Reuters/Jonathan Ernst Reuters/Jonathan Ernst

Get this: Chuck Schumer thinks Mitch McConnell’s support for repealing health insurance for 400,000 people in his home state might actually become a political liability for him.

This crazy notion comes in a fundraising email that Schumer is circulating for Kentucky Senate candidate Alison Lundergan Grimes. It can’t be true, of course, since it is an established fact that Obamacare can only be an enormous liability for Democrats in elections six months from now, and there can never be any pitfalls of any kind in the GOP repeal stance, no matter how many people end up enjoying the law’s benefits. Yet there it is — Schumer is suggesting it anyway. The fundraising email, which was first noted by Phillip Bailey, reads:

The polls are already neck-and-neck, and thanks to the success of Obamacare and McConnell’s position of absolute repeal, he’s going to have to run on taking health care away from more than 400,000 people.

It vows that Dems are “going on offense — in the south.”

Obamacare, and its chief sponsor, are obviously deeply unpopular in Kentucky. But as you’re surely tired of hearing from this blog by now, McConnell would repeal Kentucky Kynect, the state based exchange that has signed up over 400,000 people for health care.

The recently released New York Times poll of the south sheds some interesting light on this. It found that Kentuckians disapprove of the overall law by 55-35. Awful, right? And yet, Kentuckians also prefer to keep and fix the law over repealing and replacing it by 52-41. It also found that 43 percent of Kentuckians personally know someone who was able to get health insurance, thanks to the law, and that 53 percent say the state exchange is working well.

Grimes has mostly not followed Schumer’s template here. She does stand up for the general idea of expanding coverage to hundreds of thousands of people, and opposes repeal. But she is not engaging McConnell directly on the law, for a host of reasons, not least that Governor Steve Beshear (who, by the way, polls at 56 percent), is making the case for it — and against McConnell’s repeal stance — with evangelical fervor, leaving Grimes free to talk about jobs, the minimum wage, and other economic issues that will ground her candidacy in Kentucky.

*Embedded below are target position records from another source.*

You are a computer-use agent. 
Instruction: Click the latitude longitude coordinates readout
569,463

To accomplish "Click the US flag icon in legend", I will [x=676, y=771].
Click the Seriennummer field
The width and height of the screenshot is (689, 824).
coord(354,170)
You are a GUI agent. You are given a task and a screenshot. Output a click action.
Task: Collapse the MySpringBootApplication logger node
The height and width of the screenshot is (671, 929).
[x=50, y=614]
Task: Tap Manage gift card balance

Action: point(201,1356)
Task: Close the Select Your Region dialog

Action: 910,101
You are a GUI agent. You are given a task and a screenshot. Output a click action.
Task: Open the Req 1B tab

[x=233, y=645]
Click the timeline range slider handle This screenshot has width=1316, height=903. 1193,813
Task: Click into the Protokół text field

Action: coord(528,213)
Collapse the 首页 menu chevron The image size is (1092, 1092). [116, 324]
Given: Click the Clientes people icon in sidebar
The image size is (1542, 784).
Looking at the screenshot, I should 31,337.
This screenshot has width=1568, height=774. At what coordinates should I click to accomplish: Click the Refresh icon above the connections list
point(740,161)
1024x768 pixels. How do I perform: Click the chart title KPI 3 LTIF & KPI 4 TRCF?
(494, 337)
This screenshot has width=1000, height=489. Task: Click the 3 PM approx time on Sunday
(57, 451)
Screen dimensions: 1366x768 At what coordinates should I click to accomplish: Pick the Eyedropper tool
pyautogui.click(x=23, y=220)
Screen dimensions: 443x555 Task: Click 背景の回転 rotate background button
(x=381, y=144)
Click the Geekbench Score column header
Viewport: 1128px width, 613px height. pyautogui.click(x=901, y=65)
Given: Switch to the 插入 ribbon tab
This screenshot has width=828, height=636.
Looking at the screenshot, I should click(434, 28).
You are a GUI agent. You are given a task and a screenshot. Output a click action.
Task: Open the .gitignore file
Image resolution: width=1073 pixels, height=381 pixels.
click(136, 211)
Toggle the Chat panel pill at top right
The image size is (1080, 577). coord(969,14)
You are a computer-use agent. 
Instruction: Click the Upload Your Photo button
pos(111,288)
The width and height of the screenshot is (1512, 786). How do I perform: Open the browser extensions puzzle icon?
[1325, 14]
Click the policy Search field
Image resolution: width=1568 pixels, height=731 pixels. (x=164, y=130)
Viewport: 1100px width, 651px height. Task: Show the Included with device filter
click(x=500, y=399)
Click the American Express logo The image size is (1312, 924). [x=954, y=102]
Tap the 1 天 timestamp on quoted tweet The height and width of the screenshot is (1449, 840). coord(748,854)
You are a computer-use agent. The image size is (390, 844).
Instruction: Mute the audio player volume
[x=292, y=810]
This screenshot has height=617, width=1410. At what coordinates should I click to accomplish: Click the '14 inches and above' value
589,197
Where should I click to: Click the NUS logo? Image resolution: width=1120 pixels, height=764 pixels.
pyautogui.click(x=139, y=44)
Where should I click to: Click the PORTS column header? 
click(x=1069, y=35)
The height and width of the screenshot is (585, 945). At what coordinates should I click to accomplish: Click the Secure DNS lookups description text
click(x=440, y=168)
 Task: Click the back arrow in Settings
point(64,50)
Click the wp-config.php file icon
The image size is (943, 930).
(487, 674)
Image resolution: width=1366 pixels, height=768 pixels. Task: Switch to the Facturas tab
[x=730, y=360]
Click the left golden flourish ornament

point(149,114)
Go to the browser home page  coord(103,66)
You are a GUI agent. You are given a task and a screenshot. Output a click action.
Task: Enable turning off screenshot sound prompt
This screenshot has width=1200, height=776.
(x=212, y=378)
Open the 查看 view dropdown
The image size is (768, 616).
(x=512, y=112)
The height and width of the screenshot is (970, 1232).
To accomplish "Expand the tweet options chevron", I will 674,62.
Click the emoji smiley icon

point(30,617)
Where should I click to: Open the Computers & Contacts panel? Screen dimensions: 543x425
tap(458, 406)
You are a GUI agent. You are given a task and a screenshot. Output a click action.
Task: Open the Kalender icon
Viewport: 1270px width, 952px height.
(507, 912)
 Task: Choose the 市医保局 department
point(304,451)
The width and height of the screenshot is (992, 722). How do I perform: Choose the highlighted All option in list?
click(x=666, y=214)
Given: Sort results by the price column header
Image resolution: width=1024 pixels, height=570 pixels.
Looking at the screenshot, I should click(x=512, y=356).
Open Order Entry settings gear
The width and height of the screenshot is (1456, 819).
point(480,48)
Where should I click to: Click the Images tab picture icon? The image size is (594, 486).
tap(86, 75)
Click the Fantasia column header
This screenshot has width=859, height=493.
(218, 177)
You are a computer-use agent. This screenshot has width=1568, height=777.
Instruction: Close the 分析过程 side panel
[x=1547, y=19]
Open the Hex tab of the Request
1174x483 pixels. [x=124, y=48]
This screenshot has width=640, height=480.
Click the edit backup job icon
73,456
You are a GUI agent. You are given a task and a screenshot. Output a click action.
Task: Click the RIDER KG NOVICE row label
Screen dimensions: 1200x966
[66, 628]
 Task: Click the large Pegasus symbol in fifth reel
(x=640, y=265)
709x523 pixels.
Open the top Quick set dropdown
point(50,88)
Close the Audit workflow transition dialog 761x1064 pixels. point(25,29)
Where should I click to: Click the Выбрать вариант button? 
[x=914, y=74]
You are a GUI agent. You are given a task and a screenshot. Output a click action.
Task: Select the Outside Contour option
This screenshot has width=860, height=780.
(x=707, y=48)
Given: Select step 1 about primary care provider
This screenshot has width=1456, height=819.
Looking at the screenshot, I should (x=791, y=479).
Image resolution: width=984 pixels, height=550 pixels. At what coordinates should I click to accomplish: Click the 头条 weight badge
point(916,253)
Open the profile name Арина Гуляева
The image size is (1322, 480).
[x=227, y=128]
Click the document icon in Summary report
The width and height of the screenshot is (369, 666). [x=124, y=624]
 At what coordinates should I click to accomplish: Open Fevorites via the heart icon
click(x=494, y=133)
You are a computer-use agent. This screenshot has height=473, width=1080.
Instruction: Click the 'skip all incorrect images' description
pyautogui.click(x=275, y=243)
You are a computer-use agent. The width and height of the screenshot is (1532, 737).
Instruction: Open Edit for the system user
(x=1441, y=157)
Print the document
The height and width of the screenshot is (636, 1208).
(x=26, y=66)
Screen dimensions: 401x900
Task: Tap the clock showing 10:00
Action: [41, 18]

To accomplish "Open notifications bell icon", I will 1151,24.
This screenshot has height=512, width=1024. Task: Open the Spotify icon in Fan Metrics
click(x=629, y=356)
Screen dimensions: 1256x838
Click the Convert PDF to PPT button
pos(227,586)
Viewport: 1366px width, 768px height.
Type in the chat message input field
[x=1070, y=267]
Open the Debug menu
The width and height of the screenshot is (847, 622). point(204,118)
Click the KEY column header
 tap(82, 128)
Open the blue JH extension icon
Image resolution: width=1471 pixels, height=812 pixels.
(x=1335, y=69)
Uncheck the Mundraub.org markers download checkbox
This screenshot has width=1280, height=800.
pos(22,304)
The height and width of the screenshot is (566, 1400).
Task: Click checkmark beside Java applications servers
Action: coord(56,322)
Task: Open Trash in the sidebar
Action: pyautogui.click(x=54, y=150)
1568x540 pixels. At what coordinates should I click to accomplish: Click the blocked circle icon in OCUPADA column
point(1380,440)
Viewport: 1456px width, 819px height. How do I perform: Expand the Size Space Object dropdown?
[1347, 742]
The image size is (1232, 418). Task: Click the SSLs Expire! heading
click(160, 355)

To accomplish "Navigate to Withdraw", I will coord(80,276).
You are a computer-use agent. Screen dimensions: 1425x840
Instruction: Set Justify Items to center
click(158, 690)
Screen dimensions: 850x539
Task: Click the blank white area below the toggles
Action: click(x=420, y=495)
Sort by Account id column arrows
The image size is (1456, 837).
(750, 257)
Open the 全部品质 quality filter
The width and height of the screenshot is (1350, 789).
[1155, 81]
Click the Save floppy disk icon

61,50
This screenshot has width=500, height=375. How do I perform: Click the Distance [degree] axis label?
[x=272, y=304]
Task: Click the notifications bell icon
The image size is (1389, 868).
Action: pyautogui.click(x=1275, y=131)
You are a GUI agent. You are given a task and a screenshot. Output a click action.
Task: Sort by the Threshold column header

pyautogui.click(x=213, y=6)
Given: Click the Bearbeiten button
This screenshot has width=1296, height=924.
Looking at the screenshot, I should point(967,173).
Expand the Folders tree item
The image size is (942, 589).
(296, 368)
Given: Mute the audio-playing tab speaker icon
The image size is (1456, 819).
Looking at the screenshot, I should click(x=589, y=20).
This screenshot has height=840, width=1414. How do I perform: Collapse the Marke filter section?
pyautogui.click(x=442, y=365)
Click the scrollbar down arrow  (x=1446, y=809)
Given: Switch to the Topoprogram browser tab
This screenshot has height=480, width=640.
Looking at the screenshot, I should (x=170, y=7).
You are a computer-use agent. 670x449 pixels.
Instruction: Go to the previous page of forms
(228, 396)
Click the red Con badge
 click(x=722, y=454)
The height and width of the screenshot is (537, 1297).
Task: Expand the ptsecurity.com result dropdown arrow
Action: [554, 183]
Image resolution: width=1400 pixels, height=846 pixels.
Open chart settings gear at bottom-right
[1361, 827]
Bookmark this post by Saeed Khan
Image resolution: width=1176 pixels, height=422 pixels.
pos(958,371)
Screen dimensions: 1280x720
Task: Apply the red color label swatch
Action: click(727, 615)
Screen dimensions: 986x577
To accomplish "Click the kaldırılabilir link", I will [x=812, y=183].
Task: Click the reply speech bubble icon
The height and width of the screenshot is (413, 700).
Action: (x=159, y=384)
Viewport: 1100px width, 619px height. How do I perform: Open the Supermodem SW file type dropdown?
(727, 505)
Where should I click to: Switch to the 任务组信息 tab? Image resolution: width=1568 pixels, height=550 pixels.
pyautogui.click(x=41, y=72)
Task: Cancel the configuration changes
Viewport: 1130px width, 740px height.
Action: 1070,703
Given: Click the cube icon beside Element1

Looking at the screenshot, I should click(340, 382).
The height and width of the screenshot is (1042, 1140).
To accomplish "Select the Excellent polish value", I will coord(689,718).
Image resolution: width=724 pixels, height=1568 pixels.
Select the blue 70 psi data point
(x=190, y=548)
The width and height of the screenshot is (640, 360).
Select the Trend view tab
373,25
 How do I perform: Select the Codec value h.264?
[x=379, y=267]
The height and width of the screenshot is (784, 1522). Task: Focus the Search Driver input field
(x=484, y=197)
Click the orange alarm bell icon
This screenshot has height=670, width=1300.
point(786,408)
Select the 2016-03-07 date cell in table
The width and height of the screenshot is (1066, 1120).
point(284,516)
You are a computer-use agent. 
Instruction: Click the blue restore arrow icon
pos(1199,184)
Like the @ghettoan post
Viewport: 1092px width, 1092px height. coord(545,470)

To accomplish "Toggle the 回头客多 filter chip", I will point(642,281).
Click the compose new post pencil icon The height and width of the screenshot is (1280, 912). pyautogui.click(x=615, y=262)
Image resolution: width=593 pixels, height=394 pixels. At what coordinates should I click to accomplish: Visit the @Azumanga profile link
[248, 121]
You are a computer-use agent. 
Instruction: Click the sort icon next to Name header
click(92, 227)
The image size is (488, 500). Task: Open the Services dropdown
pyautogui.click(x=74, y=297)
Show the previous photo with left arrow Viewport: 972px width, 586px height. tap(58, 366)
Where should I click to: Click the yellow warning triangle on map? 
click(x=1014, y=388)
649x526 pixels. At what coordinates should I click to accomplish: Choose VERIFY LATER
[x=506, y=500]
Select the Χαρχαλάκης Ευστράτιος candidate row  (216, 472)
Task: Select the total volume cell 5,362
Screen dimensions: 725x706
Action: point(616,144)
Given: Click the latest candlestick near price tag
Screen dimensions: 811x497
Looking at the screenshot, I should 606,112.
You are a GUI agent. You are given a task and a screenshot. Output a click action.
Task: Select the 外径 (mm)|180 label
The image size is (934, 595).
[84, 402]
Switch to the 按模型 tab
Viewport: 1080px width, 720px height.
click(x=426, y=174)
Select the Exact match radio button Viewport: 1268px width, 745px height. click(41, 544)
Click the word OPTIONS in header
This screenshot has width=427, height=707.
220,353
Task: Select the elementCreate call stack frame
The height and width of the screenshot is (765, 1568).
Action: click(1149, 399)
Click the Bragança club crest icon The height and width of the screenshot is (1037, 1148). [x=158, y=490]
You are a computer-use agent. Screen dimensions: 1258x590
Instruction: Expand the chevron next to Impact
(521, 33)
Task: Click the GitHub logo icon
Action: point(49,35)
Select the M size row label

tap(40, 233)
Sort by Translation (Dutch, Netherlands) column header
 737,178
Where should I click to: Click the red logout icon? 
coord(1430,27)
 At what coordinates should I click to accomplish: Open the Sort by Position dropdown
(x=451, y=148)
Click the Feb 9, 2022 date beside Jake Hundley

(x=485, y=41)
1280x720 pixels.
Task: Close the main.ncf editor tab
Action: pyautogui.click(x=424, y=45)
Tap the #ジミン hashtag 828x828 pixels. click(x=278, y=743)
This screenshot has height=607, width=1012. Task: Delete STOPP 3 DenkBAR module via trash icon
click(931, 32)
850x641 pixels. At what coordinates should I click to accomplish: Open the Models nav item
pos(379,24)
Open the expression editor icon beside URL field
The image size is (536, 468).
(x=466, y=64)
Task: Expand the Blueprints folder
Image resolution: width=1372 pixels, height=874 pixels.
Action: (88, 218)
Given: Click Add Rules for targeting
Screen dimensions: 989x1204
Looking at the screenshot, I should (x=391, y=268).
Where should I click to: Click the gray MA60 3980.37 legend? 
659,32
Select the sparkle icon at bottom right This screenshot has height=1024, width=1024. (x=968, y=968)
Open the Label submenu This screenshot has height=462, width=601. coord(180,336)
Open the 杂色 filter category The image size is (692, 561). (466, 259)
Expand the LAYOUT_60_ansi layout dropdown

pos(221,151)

But Schumer plays a major role in crafting party messaging, so it’s noteworthy that he’s predicting Dems will move more aggressively to put McConnell on defense, even on the hated Obamacare — or, more accurately, on his continued vow to repeal Kentucky Kynect. Maybe one of these days McConnell will be pressed a bit harder on the real-world implications of his pledge to do away with Kynect, and on what he would do for all the people who would lose coverage if he got his way.